Associate Director, Regulatory Affairs-CMC

Position Summary

The Associate Director of Regulatory Affairs-Chemistry, Manufacturing, and Controls (RA-CMC) in Japan will be responsible for leading and providing Japan CMC regulatory support for the clinical and commercial product portfolio, which means managing of filing the highly strategic documents of the quality part of the new drug application and change control application of Alexion’s approved drugs, proceeding discussion with the Japanese Authorities by using technical regulatory expertise of CMC to develop and maintain the drugs in the Japanese market. The duty includes collaborating with the global CMC/RA team, managing the team member of Japanese CMC regulatory, selecting and managing external contractors and proposing an appropriate budget plan for the successful CMC regulatory activities. Also, the Associate Director will be responsible for maintaining local GMP organization and the quality of GMP documentations. Furthermore, the Associate Director will support staff capability improvement.

Principal Responsibilities

Provide CMC support and advice for all internal activities related to manufacturing, development, control, and quality of commercial and clinical products.

• Independently lead, plan and manage assigned CMC programs, managing day-to-day delivery of plans and strategic activities for specific projects, including Life Cycle Teams and compliance of clinical and commercial products.
• Lead the development, preparation and submission of the CMC dossiers, supplements, and renewals for commercial products.
• Define and lead the development of high quality regulatory submissions.
• Manage, track, and assure accountability to Japanese regulatory CMC commitments.
• Develop proactive regulatory strategies for Japan CMC product lifecycle management, with limited oversight. Independently resolve complex issues and manage regulatory risks and ambiguous situations within project teams. Investigates opportunities for regulatory innovation / promote the use of novel approaches and present CMC strategies and plans to management and appropriate core teams.
• Prepare teams for pre-submission meetings with Japanese Authorities (MHLW: Ministry of Health, Labor and Welfare; PMDA: Pharmaceuticals and Medical Devices Agency) to reach agreement on complex CMC requirements. Interfaces directly with Japanese Authorities in order to discuss and define regulatory applications (Quality Module, Responses, and Commitments). May act as CMC representative in formal meetings and teleconferences with Japanese Authorities.
• Partner with representatives of Regulatory Affairs including Japanese regulatory leads, Manufacturing, Technical Services, Process Development, Quality and other key partners both internal and external to the company. Provide guidance and expertise on assigned RA-CMC documents/projects. Participate in GMP inspections and lead RA-CMC interactions.
• Partner with Manufacturing, Quality, Technical/Analytical Development and Research to develop the CMC CTD content and ensure compliance with Japanese requirements in preparation for licensure.
• Propose new/revised policies and recommend standard interpretation of Japanese regulations. Maintain an awareness of Japanese legislation and assess its impact on the business and product development programs.
• Mentor junior staff as needed.
• Manage local GMP organization and related activities for investigational medicinal product, and ensure the quality of GMP documentations.
• Get enagged in the Submission sub-team as a CMC lead and join the Global Regulatory Affairs sub team according to scope of discussion.

Qualifications

Minimum of 10 years of industry experience with at least 6 years of Regulatory CMC experience; extensive experience should be in CMC of antibodies, protein therapeutics or other biological products. Have an experience of getting not less than 3 products as a roll of J-NDA core team member.
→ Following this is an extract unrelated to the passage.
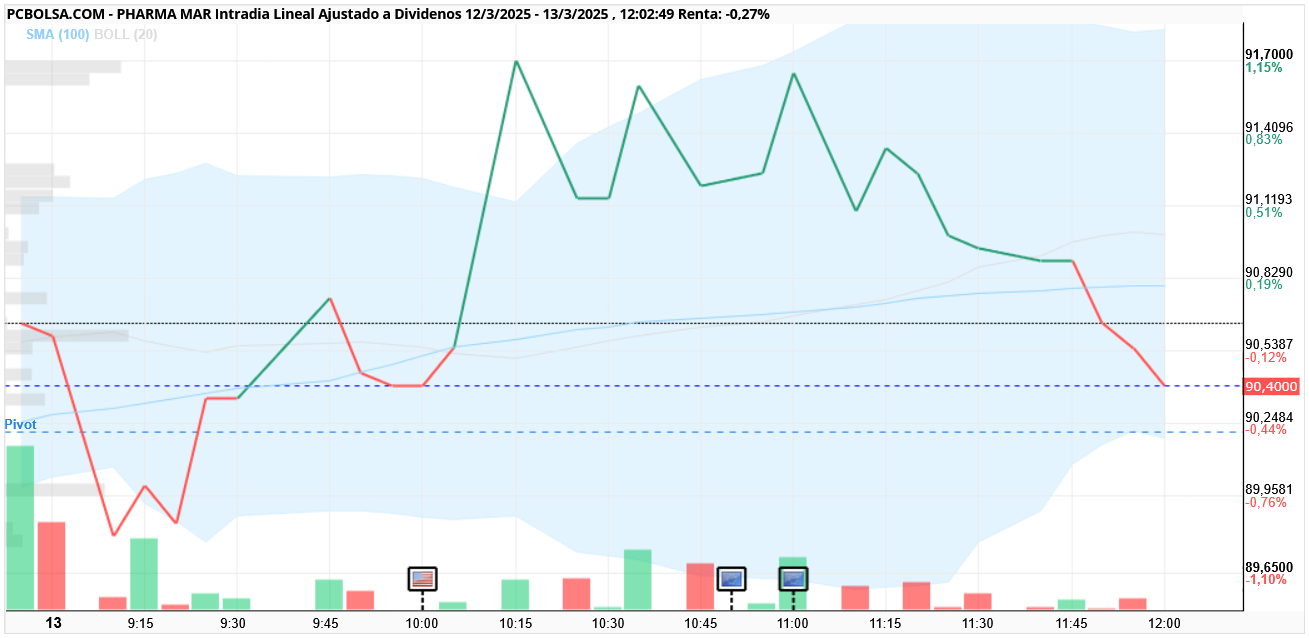Select the 11:30 time axis label

(x=978, y=623)
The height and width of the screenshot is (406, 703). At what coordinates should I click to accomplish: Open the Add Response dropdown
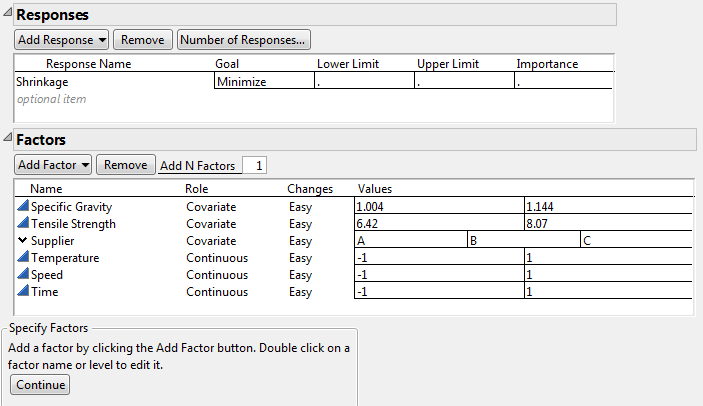tap(61, 40)
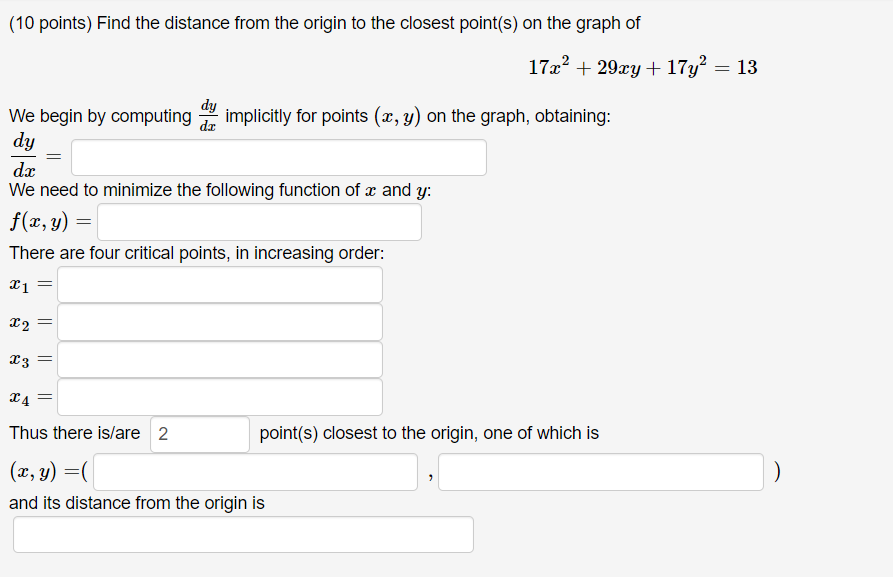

• Strong written and oral communication skills; comfortable communicating with and building relationships with numerous stakeholders in a cross functional environment.
• Have a broad functional knowledge of pharmaceutical sciences / the Biopharmaceutical industry, with a clear understanding of drug development/commercial manufacturing of biopharmaceuticals.

Education

• BA/BS degree (or equivalent) in a scientific discipline, MS or Ph.D. preferred.

English CV is required to apply.

AstraZeneca embraces diversity and equality of opportunity. We are committed to building an inclusive and diverse team representing all backgrounds, with as wide a range of perspectives as possible, and harnessing industry-leading skills. We believe that the more inclusive we are, the better our work will be. We welcome and consider applications to join our team from all qualified candidates, regardless of their characteristics. We comply with all applicable laws and regulations on non-discrimination in employment (and recruitment), as well as work authorization and employment eligibility verification requirements.